WHAT TO PRODUCE: Scan the data below and state how many of its lines contain the word "each", giving only the figure.

PROVIDED RECORDS:
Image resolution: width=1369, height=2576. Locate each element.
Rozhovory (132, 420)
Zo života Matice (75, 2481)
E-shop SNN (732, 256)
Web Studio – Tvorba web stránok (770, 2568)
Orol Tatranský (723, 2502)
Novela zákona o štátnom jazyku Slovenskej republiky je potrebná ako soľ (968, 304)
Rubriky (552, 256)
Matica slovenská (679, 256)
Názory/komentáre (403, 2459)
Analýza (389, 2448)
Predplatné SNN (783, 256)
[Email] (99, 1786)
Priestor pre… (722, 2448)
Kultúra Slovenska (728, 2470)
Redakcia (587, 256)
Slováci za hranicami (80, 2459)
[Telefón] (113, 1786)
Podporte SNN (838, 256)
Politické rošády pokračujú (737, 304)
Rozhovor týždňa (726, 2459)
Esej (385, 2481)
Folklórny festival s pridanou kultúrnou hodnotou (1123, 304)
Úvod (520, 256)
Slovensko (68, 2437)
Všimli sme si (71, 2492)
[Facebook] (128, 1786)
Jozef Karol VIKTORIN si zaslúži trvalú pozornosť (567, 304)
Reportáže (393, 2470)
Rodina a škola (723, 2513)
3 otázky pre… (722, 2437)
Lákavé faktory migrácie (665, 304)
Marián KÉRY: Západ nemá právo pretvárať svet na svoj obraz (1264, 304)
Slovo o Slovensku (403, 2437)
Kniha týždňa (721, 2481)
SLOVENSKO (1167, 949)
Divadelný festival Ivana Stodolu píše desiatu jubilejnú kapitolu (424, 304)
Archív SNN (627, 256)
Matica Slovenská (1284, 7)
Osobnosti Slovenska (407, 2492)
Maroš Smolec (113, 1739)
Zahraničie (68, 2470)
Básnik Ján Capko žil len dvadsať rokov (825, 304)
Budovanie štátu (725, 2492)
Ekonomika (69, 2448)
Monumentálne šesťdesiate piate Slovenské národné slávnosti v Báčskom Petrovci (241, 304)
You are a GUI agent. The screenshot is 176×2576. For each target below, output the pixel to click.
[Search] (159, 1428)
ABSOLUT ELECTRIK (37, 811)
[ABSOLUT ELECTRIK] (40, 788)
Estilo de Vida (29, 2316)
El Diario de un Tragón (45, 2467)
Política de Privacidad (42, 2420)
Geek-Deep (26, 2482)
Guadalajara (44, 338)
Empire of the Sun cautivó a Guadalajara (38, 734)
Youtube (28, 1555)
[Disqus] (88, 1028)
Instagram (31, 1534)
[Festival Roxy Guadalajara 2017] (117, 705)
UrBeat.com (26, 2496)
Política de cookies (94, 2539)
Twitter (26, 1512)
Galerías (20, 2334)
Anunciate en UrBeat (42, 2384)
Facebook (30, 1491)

RESULT FOR THIS TASK: 2